Édifice aux piliers obliques
Une structure tertiaire où l'acier incliné dialogue avec le verre sombre pour dissoudre la limite entre dedans et dehors.
La façade s’avance vers la rue sans jamais se fermer. Les piliers obliques — inclinés comme si la structure portait un poids invisible — brisent la verticalité attendue d’un bâtiment de cette échelle. En acier blanc laqué, ils tracent une géométrie en tension, à mi-chemin entre la structure portante et le geste sculptural.
Le verre comme matière active
Les grandes surfaces vitrées teintées ne reflètent pas simplement le ciel : elles absorbent la lumière ambiante, créent une profondeur opaque. L’intérieur reste lisible sans jamais se livrer tout à fait. Cette ambiguïté entre transparence et opacité est au cœur du projet.
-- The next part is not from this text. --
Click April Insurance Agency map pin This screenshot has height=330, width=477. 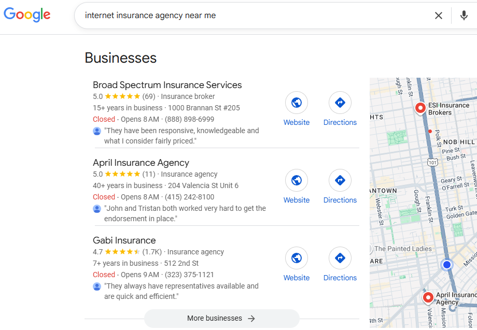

L’oblique n’est pas une fantaisie formelle — c’est une réponse à la charge, rendue visible.
Rythme et sol
L’auvent métallique trace une ligne horizontale franche qui ancre l’ensemble. En dessous, le dallage en granit gris prolonge la rigueur du registre chromatique — métal, verre, pierre — sans rupture. La végétation taillée au sol rappelle qu’un espace de seuil existe, entre la ville et l’édifice.